Asked whether Clinton has a better chance to succeed in a general election, Sanders said "absolutely not."
"The enthusiasm that we are generating means that a lot of working class people and young people who have given up on the political process are now coming out," the lawmaker explained.
Sanders has gone out of his way to critique what he believes are the weaknesses of his direct rival's campaign, veering from his usual script at the Jefferson-Jackson Dinner in Iowa on Saturday night. Without specifically mentioning her name, he said he "will govern based on principle not poll numbers" and that he would oppose the Trans-Pacific Partnership deal, which Clinton once supported but now opposes.
"I did not support it yesterday,'' he said. "I do not support it today. And I will not support it tomorrow."
The Morning Joe Crew Talks About The Sexism Charge:
Clinton's recent campaign stops have included a line that mimicked the debate. Hinting that Sanders implied she should stop shouting about guns because she was a woman, Clinton went on to say, "I'm not shouting. It's just that when women talk, some people think we're shouting." After the "Morning Joe" crew played the clip, conservative co-host Joe Scarborough turned to his liberal co-host, Mika Brzezinski and asked if what Sanders said was actually sexist.
"No," Brzezinski said, asking Scarborough, "please don't make me say it." Scarborough responded, "Well, let me just say that's pathetic. That's just absolutely pathetic." Agreeing, Brzezinski said, "That was pathetic." "When (HBO show) Veep does it, Julia Louis Dreyfus, it's hysterical, because it's so ridiculous. That wasn't even funny, that was pathetic." Brzezinski continued, explaining that Clinton should know better not to cry sexism at a time when it's not called for.
Scarborough chimed in again, referring to Clinton as "sad and pathetic," stating, "That is exactly why people like Donald Trump are doing well," citing political correctness that was "just total BS." The former Republican congressman also said Clinton was acting like a "sad victim" who was playing the "sexism card."
Nancy Pelosi Talks About The Race:
At an event at George Washington University on Tuesday, House Minority Leader Nancy Pelosi praised Bernie Sanders as "fabulous" and said he may even win the nomination.
"It would be fabulous to have a woman president," Pelosi said. "You can't ask somebody to vote for somebody because of their gender."
"[Hillary Clinton] is a very qualified person who happens to be a woman, but I haven't endorsed anybody yet," Pelosi said.

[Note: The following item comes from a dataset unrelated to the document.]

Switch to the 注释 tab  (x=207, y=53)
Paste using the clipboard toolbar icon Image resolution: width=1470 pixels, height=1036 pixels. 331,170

“Bernie Sanders was my colleague in the House. We voted against DOMA, you know, against all of those things people are subjecting to scrutiny now. He's fabulous, and he has a very important tonic for the country and for the Democratic Party because he has ideas," Pelosi said.
"He might win the nomination," she said. "I don't know that because in terms of the demographics of how popular she is in the minority community."
From Woodstock to the White House? The Jane O'Meara Sanders Interview:
Before Jane O'Meara Sanders met her husband, Bernie, she was a self-described “Dead Head” from Brooklyn who back in 1969 slept in a tent at that year's fabled Woodstock festival.
“I mean, listening to the music was unbelievable, but what was fun was they had—it was raining all the time so everyone was jumping in the mud, it was fantastic,” Sanders said, recalling the music festival on Monday during Bloomberg's With All Due Respect.
These days, she has moved from sleeping in tents to living on the campaign trail and trying to adjust to the lack of privacy that comes with being the spouse of a leading Democratic presidential contender.
“It's amazing, we can't walk down the street,” Sanders said. “I mean, in Vermont people are so used to seeing us, it's fine and they are all supportive, but we just walked down in New York and people are turning around and stopping and asking for selfies.”
Sanders said she first heard of her future husband when she was a community organizer in Burlington, Vermont, and so frustrated at the then-mayor evading questions that she started to pepper him with her own. Others in the audience said, “Hey, you sound just like Bernie Sanders.”